Attacco a Londra, la città nel mirino dell'Isis

«L'attentatore  di fronte al parlamento britannico era un soldato dello Stato islamico, che ha condotto l'operazione in risposta agli appelli a colpire cittadini delle nazioni della coalizione». A meno di 24 ore dall'attacco che mercoledì 22 a Londra ha provocato la morte di quattro persone – il poliziotto Keith Palmer, Aysha Frade, Kurt Cochran e l'attentatore – e il ferimento di molte altre, lo Stato islamico ha rivendicato l'operazione attraverso il principale canale di propaganda, l'agenzia stampa Amaq.

Il comunicato diffuso da Amaq non fornisce indicazioni sull'identità dell'attentatore, né altre informazioni sul profilo dell'uomo, ucciso dalla polizia. In una dichiarazione resa al Parlamento, il primo ministro britannico Theresa May ha specificato che si tratta di un cittadino britannico, già conosciuto dai servizi di sicurezza. «Quel che posso confermare è che si tratta di un uomo nato in Gran Bretagna e che alcuni anni fa è stato seguito dall'MI5 in merito a preoccupazioni sull'estremismo violento», «una figura secondaria» che «non faceva parte del quadro attuale dell'intelligence». Una precisazione che conferma i dati più aggiornati sul terrorismo di matrice islamista nel Regno Unito, secondo i quali il 72% degli attacchi terroristici tra il 1998 e il 2015 è stato compiuto da cittadini britannici.

Adottando una formula ormai rituale, e riferendosi a non meglio precisate «fonti», gli addetti alla propaganda del Califfo hanno fornito una duplice indicazione. Da una parte c'è il consueto tentativo di accreditare Amaq come una vera e propria agenzia giornalistica, dotata di propri canali di verifica delle notizie. Dall'altra la dicitura potrebbe segnalare che l'attentato sia stato soltanto ispirato dalle attività e dagli appelli dello Stato islamico, non direttamente organizzato o commissionato dalla casa-madre.

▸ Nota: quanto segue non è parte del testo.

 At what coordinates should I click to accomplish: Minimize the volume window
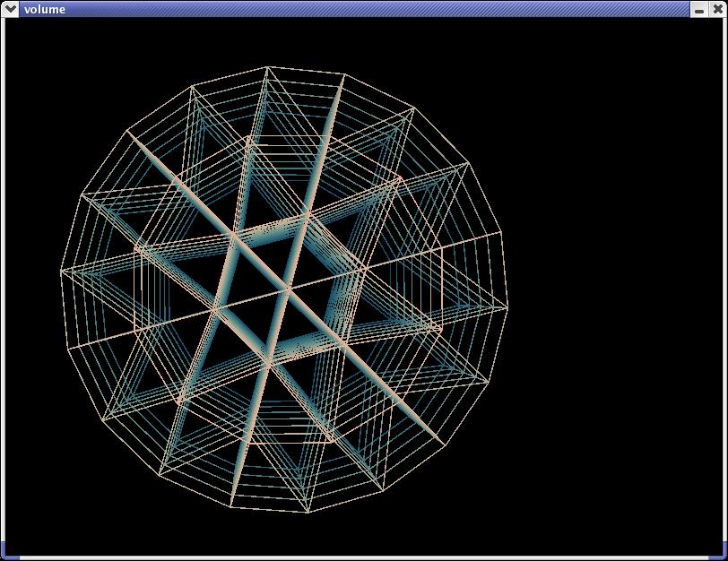coord(698,9)
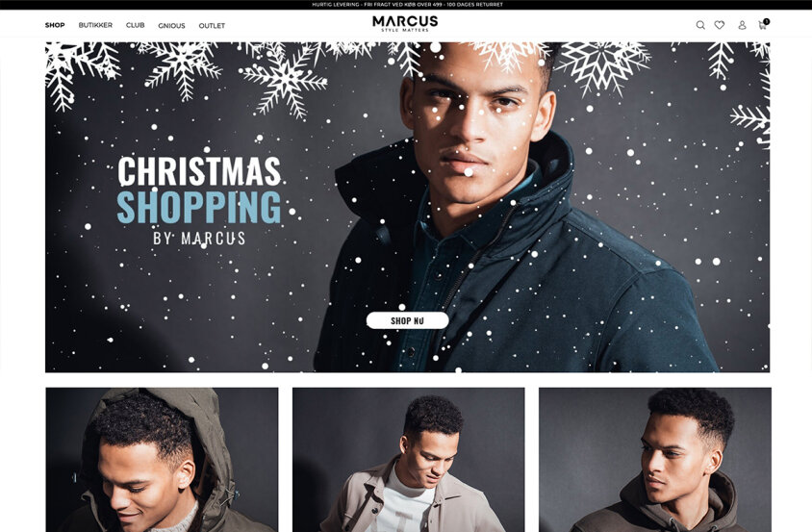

Ma tra le due ipotesi – una semplice ispirazione o una regia diretta – ci sono altre possibilità, come quella di un attentato facilitato “da remoto”, attraverso i social network.

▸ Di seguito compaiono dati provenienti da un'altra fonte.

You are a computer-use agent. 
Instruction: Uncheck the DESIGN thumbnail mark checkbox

La distinzione è importante, come sanno bene gli investigatori e i ricercatori. Alcuni di loro hanno provato a tirare le somme sulle azioni terroristiche condotte in Europa negli ultimi anni e legate al progetto neocaliffale di Abu Bakr al-Baghdadi. Secondo i dati presentati di recente sulla rivista Perspectives on Terrorism, dei 38 attentati pianificati dal 2014 sul suolo europeo e riconducibili allo Stato islamico, 6 sono stati soltanto ispirati dall'Is, riguardano cioè individui che hanno “accolto” gli appelli del gruppo o hanno agito dopo averne letto i materiali di propaganda; in 19 casi gli attentatori hanno ricevuto istruzioni e suggerimenti da parte di individui direttamente legati all'Is, de visu o grazie alla libertà offerta da Internet, che consente ai jihadisti non solo di diffondere propaganda, reclutare e finanziarsi, ma anche di pianificare operazioni terroristiche. In altri 12 casi si è trattato di operazioni orchestrate, finanziate e volute dalla casa-madre nelle roccaforti di Raqqa, in Siria. Nella maggior parte dei casi, 31 su 38, c'è stato dunque un coinvolgimento, anche se da remoto, di esponenti del gruppo di al-Baghdadi. È una tendenza sempre più diffusa, favorita dai contatti stabiliti tra i cosiddetti homegrown terrorists e i foreign fighters, i cittadini europei – almeno mille quelli di nazionalità inglese, metà dei quali ancora sul terreno – che si sono recati in Siria e Iraq per combattere, mantenendo contatti con i connazionali in patria.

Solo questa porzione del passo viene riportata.